WORK INSTRUCTION: Copy each line of the data beneath in which the word "computer" appears.

[Start of section]

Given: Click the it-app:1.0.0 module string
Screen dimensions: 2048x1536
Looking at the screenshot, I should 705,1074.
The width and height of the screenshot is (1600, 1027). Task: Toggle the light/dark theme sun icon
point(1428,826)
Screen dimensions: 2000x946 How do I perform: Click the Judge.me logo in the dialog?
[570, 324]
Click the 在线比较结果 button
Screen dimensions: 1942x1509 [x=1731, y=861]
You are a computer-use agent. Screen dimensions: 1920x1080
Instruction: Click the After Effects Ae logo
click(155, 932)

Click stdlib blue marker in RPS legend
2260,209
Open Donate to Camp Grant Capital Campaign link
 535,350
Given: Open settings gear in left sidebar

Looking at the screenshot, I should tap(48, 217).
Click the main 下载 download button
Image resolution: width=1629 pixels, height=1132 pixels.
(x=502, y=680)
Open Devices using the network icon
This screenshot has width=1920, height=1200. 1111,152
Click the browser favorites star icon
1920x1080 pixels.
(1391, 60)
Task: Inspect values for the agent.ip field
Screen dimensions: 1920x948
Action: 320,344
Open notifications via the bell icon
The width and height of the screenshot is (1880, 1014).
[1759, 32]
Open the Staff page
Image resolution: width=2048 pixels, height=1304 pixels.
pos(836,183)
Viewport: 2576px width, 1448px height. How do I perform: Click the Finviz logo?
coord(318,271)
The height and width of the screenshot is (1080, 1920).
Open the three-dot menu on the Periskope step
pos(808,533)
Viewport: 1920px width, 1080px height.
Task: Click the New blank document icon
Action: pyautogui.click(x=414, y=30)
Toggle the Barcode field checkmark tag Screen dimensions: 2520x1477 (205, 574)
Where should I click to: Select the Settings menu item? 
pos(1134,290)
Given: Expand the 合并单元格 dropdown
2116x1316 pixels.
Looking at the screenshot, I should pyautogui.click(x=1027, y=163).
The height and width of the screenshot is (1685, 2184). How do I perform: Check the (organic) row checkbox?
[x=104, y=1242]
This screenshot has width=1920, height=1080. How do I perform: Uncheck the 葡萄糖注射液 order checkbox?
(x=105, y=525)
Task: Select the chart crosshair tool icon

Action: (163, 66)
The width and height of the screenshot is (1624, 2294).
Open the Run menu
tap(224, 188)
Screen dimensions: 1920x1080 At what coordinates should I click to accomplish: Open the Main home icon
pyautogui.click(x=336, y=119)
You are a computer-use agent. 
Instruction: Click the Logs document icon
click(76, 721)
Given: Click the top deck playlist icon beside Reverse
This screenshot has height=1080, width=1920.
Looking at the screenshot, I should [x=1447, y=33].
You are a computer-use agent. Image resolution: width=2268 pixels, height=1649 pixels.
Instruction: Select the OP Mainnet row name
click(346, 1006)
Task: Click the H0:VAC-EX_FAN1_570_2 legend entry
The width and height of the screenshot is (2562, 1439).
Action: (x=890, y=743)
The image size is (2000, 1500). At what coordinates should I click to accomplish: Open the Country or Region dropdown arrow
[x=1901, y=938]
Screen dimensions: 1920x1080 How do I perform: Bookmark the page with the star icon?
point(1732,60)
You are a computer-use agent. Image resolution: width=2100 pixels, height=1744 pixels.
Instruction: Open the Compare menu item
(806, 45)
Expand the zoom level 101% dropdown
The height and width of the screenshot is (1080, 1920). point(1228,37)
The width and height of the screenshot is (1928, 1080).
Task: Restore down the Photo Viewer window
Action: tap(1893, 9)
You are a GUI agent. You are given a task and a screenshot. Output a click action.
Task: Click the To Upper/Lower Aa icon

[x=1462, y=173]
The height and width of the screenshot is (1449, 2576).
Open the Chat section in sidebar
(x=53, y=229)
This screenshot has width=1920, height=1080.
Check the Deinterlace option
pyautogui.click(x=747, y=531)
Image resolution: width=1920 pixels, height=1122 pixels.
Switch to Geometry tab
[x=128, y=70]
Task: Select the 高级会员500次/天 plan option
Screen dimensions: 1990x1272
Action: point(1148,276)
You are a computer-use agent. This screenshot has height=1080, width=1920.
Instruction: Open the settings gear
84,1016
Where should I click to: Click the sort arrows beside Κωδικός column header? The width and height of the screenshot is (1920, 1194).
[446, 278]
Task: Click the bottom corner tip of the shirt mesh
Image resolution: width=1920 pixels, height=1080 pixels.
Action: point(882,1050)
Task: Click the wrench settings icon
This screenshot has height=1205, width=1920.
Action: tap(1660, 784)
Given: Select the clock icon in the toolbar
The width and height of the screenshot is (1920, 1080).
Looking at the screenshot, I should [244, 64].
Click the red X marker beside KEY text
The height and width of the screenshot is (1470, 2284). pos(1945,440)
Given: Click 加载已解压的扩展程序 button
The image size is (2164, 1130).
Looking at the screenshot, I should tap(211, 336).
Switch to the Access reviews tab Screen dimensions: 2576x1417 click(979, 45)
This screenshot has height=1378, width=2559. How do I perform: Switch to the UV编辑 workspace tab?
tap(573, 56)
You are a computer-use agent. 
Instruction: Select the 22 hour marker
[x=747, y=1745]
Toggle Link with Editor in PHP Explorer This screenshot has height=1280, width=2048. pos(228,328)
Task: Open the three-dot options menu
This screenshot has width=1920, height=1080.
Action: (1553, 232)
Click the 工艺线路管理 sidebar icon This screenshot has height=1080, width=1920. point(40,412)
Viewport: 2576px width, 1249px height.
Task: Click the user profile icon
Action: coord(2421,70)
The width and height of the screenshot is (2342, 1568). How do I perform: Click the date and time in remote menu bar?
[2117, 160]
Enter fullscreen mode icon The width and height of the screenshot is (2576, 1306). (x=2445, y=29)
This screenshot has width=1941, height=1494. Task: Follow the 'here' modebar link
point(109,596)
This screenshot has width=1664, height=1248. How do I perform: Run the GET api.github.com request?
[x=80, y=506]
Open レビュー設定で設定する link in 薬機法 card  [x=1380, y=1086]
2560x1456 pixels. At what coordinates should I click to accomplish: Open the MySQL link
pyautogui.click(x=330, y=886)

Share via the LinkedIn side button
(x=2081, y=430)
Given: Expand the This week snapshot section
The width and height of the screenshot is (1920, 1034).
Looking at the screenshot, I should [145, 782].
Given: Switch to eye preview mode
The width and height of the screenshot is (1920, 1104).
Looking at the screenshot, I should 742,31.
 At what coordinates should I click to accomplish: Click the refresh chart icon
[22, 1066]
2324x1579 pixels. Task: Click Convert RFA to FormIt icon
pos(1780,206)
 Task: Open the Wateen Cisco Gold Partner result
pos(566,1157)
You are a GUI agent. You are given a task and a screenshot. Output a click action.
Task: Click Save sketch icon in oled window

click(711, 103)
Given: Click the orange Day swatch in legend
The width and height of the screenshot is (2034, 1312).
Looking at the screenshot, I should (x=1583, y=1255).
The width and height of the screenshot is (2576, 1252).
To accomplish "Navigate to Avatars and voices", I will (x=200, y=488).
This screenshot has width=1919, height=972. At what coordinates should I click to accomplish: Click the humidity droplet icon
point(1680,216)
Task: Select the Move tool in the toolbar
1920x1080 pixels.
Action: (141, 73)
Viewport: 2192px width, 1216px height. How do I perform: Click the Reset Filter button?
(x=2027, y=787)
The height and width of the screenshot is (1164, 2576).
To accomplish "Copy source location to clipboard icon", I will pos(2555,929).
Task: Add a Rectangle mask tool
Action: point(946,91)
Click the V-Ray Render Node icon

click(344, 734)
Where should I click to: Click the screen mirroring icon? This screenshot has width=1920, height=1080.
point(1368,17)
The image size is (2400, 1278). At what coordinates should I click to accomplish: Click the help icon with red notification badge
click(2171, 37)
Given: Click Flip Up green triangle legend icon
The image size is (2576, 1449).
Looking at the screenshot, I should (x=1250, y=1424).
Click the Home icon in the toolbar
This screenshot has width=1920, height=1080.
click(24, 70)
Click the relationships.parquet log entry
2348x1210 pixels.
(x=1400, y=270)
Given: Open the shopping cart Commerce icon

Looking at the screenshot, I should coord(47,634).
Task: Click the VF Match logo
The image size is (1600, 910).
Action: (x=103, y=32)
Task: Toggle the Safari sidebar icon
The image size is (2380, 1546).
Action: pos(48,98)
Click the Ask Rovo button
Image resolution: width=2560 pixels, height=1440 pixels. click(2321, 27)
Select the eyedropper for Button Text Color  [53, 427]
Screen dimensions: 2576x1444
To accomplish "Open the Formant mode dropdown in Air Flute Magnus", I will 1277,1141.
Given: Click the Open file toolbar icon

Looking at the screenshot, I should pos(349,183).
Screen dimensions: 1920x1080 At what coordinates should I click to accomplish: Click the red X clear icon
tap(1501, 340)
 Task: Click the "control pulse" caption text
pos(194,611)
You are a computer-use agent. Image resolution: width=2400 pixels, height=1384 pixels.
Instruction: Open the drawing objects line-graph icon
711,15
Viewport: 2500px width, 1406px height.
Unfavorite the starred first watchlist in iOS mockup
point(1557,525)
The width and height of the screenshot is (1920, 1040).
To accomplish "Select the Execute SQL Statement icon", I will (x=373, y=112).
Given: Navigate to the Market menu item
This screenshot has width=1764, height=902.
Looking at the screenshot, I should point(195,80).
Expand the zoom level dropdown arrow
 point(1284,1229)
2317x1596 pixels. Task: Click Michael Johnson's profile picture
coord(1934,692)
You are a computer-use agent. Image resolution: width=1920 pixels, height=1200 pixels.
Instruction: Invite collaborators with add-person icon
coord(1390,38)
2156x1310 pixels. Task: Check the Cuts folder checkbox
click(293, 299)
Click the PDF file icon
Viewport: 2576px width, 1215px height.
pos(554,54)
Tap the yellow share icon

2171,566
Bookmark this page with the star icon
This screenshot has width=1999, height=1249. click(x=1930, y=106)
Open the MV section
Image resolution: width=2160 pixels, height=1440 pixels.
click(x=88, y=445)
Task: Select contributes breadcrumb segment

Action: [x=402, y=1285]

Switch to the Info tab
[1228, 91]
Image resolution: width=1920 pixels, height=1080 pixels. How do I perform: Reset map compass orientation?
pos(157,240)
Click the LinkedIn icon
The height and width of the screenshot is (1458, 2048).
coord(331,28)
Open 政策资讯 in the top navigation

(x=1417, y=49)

[End of section]

ANSWER BOX:
You are a computer-use agent. Screen dimensions: 1920x1080
You are a computer-use agent. 
You are a computer-use agent. Image resolution: width=2268 pixels, height=1649 pixels.
You are a computer-use agent. Image resolution: width=2100 pixels, height=1744 pixels.
You are a computer-use agent. This screenshot has height=1080, width=1920.
You are a computer-use agent. 
You are a computer-use agent. Image resolution: width=2400 pixels, height=1384 pixels.
You are a computer-use agent. Image resolution: width=1920 pixels, height=1200 pixels.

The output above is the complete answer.